Thermal evaporation provides a solvent-free and scalable process for thin-film deposition with high reproducibility, which is particularly attractive for fabricating oxygen- and solvent-sensitive tin-based halide perovskites. However, fully thermally evaporated FASnI3 perovskites have been well underexplored, and the film quality is hindered by uncontrolled crystallization and high defect density. Herein, we develop a sequential thermal evaporation strategy, in which the different growth modes of SnI2 and FAI thin films on the substrate are precisely regulated to guide perovskite crystallization for improving film quality. We found that the FASnI3 film follows a Frank–van der Merwe growth mode owing to the lower surface free energy of the first evaporated SnI2 underlayer, which further promotes the formation of high-quality perovskite thin films with a preferred out-of-plane orientation, homogeneous Sn distribution, and suppressed interfacial defects.
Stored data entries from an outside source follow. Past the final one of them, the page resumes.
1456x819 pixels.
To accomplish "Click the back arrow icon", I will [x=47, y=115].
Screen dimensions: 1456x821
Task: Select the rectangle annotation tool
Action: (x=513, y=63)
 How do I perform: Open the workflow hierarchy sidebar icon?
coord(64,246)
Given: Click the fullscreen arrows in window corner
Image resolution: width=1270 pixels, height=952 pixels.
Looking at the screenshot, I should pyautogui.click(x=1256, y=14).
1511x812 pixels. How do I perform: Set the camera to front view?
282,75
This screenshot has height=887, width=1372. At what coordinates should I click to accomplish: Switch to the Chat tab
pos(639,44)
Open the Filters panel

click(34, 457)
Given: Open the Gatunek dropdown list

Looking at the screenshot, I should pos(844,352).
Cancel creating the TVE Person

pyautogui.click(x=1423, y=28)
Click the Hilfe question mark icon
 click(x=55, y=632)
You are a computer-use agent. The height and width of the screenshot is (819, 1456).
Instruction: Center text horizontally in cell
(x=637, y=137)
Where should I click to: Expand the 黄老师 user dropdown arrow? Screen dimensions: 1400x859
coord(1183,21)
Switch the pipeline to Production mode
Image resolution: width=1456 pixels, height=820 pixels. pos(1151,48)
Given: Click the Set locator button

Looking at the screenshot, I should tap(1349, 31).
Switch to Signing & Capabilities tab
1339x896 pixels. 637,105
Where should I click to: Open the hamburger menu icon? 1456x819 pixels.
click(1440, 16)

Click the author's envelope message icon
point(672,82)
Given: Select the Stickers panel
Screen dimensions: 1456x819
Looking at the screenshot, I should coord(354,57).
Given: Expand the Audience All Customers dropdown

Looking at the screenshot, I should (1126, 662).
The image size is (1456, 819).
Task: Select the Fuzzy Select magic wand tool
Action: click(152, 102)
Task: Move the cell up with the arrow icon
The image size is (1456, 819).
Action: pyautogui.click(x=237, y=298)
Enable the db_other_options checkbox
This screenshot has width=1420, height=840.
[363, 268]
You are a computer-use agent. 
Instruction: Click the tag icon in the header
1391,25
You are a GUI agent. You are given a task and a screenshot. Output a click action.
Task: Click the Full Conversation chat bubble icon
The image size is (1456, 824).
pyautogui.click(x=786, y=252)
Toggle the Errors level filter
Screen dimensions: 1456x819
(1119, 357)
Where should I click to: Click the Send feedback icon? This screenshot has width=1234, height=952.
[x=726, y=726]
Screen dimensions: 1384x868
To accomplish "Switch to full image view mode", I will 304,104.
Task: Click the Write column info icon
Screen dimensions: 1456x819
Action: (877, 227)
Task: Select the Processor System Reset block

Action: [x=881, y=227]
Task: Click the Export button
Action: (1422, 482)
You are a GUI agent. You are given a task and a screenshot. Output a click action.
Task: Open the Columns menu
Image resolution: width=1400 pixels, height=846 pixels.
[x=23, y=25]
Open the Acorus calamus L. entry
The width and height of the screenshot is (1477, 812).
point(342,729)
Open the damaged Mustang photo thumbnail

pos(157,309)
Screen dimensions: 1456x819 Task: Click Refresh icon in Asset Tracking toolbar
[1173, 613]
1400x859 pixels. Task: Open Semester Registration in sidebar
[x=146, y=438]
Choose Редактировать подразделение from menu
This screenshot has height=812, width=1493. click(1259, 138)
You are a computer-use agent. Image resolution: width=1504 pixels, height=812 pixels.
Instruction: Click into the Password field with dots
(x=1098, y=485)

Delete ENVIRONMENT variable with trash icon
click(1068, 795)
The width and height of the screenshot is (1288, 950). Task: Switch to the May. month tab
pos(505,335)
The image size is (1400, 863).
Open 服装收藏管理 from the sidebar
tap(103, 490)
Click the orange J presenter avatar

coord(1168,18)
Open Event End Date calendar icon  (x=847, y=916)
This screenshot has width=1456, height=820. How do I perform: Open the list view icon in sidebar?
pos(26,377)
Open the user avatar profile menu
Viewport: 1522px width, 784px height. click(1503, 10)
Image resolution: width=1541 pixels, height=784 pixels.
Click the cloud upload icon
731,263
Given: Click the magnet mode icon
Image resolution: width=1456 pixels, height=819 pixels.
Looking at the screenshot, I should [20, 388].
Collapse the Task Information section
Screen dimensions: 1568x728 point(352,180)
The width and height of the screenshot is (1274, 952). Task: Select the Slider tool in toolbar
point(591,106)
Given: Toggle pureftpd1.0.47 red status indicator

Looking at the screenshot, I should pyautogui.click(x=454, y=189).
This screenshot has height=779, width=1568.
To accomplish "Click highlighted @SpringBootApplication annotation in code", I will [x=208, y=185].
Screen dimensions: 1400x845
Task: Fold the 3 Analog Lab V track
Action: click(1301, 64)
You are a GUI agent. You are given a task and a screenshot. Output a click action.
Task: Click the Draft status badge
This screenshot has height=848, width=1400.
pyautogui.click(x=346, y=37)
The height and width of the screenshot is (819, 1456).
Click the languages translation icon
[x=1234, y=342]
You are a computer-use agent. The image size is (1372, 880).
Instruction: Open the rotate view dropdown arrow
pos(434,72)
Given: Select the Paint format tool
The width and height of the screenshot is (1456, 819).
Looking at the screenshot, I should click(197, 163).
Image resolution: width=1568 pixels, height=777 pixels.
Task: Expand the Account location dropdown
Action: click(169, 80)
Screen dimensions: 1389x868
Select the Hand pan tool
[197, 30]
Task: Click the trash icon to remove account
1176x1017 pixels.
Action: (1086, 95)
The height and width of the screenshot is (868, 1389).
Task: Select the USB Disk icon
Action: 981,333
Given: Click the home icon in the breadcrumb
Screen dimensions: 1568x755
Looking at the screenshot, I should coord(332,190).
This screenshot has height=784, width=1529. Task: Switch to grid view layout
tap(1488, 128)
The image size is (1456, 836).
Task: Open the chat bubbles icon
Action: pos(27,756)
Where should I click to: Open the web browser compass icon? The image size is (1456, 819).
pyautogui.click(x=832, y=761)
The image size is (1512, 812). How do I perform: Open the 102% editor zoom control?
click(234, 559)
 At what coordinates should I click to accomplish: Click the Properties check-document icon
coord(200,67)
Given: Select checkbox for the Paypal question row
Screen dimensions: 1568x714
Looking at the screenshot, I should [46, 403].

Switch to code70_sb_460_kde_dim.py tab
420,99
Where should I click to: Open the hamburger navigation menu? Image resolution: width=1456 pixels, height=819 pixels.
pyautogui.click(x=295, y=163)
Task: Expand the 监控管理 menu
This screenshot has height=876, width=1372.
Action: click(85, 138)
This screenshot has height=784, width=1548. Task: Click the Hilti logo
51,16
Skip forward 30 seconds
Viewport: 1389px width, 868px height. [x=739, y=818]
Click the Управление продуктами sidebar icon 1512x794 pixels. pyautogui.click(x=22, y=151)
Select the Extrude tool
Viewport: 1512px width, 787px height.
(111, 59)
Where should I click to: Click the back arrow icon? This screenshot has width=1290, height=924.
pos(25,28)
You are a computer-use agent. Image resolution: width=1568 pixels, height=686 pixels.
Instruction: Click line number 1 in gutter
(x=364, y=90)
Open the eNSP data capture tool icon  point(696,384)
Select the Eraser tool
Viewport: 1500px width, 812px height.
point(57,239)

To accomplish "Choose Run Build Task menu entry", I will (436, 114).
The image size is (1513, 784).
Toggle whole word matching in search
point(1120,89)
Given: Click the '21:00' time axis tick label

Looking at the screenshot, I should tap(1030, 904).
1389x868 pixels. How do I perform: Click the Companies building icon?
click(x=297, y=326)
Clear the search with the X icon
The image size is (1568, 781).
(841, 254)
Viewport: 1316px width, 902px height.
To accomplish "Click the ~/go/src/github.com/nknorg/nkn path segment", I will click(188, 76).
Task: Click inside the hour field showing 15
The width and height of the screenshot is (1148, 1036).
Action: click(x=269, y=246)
Benefiting from the SnI2 underlayer, the FASnI3-based PSCs achieve a champion power conversion efficiency (PCE) of 5.51%. The unencapsulated devices exhibit negligible current–voltage hysteresis and impressive stability, retaining over 91.98% of the initial PCE after 2100 h in a nitrogen atmosphere. These findings provide valuable insights into the scalable fabrication of high-quality and stable lead-free perovskite thin films for high-performance optoelectronics.